** Selected text **
________________

Skip to content

AWS Well-Architected Review

Spotlight has been reviewed against the six pillars of the AWS Well-Architected Framework. This page documents the assessment, current alignment, identified gaps, and recommended improvements.

Review Date

This review covers the architecture as of the Phase 7 implementation. It should be revisited quarterly or after major architectural changes.

Summary Scorecard

PillarScoreStatusKey StrengthKey Gap
Operational Excellence7.5/10PartialFull IaC, observability stackNo alerting rules or CI/CD pipeline
Security8/10GoodLayered auth, OWASP headers, tenant isolationPer-tenant rate limiting absent
Reliability7.5/10PartialTransactional outbox, circuit breakerLambda DLQ configuration missing
Performance Efficiency7.5/10PartialMulti-layer caching, on-demand DynamoDBCold start monitoring absent
Cost Optimisation8/10GoodServerless, TTL cleanup, no idle resourcesCloudWatch log retention unbounded
Sustainability6.5/10PartialServerless scales to zeroNo explicit green metrics

Pillar 1: Operational Excellence

Current Alignment

Infrastructure as Code -- All infrastructure is provisioned via Terraform modules. The infrastructure/terraform/ directory contains reusable modules for DynamoDB, Lambda, API Gateway, EventBridge, CDN, and monitoring. Environment-specific configs exist for local (LocalStack), dev, staging, and prod.

Observability -- The platform ships with a complete observability stack:

  • Traces: OpenTelemetry auto-instrumentation for FastAPI and botocore, exported to Tempo
  • Metrics: 13+ custom counters and histograms covering cache, auth, SDK, tours, content, outbox
  • Logs: Structured JSON logging via structlog with OTEL trace correlation, exported to Loki
  • Dashboards: Four Grafana dashboards (Product Overview, Tour Deep Dive, System Health, Admin Activity)

Local Development -- Docker Compose stack includes LocalStack, DynamoDB Admin, Grafana, Prometheus, Loki, Tempo, and OTEL Collector. Makefile provides 20+ targets for setup, testing, building, and deployment.

________________

** Data excerpt **

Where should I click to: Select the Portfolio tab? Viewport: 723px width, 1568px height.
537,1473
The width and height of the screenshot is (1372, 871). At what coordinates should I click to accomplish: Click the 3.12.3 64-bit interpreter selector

________________

From the Well-Architected review page, reproduce verbatim the passage that begins at the words "Spotlight has been" and stops after "major architectural changes.".

Spotlight has been reviewed against the six pillars of the AWS Well-Architected Framework. This page documents the assessment, current alignment, identified gaps, and recommended improvements.

Review Date

This review covers the architecture as of the Phase 7 implementation. It should be revisited quarterly or after major architectural changes.